During the middle decades of the 17th century, the Rozzi specialized in readings of pastoral drama, while later in the 17th century, it was occupied with the satirical comedies by Girolamo Gigli (1660-1722) and the comedies of character by Jacopo Angelo Nelli (1673-1767), and works of Pietro Fortini.

The congregation was transformed into the Academy of the Rozzi in 1690, to which Francesco de' Medici, granted use of rooms in the Palazzo Pubblico of Siena. During the 18th and 19th centuries it became a more prestigious cultural institution in town, fostering a number of dramatists, including Benvenuto Flori, Agostino Gallini, and Girolamo Ronconi.

The Accademia dei Rozzi established to build a theater in 1807, designed by Alessandro Doveri. The initial project was forsaken because it removed some of the meeting rooms of the Academy. A new locale, the present one, was obtained leading to construction of this theater in 1815 by the same architect using a different design.

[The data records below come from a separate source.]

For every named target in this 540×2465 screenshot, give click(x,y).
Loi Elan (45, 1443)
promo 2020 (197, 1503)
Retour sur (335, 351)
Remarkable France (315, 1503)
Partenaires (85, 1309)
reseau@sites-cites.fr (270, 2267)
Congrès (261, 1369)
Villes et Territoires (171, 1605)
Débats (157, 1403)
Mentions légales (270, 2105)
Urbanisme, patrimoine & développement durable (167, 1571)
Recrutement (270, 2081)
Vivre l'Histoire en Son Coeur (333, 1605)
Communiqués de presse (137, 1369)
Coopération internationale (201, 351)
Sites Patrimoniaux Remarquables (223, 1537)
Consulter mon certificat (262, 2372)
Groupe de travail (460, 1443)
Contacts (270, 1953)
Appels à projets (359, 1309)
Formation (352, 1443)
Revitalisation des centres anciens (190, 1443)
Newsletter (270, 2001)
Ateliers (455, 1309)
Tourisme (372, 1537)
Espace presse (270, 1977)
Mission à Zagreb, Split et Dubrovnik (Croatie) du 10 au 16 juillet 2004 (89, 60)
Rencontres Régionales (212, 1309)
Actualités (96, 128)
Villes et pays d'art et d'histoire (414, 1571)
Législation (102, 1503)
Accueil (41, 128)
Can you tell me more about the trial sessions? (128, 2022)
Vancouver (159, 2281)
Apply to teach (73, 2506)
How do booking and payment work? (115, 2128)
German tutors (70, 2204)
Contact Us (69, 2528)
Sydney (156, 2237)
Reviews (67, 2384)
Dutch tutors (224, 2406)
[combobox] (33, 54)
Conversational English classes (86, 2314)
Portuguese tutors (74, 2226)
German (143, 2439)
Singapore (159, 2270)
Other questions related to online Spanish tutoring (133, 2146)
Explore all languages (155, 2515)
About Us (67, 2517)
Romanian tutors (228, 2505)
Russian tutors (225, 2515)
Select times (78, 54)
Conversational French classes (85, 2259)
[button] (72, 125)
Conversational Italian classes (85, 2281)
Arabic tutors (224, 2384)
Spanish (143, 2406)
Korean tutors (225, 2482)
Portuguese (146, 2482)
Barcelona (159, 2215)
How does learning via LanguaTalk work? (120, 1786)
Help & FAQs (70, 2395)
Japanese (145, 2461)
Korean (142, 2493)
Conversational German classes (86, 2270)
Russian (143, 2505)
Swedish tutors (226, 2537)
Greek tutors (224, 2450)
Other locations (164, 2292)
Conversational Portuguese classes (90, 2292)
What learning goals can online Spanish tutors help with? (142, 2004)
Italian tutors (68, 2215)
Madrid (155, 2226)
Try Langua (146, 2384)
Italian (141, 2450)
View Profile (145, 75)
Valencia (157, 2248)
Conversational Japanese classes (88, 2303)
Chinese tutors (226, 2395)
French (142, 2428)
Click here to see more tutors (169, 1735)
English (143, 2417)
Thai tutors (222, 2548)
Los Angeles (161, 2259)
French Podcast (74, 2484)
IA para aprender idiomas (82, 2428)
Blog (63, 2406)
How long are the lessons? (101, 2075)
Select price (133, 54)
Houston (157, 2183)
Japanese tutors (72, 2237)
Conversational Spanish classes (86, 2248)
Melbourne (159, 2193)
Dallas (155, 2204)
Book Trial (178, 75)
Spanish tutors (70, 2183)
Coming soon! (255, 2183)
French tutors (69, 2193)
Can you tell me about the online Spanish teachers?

The Theater hall was inaugurated in 1817, with the musical play L'Agnese di Fitzenry by Ferdinando Paer.

In 1873, the architect Augusto Corbi remodeled the theater, which remained open until 1945, when damage from the Second World War caused it to close. It was later refurbished again and reopened to the public in 1998, as a theater with 499 seats, three rows of boxes and a gallery open houses and theatrical activities, music and conferences. The Accademia dei 'Rozzi still maintains a library and archive of it past works and functions.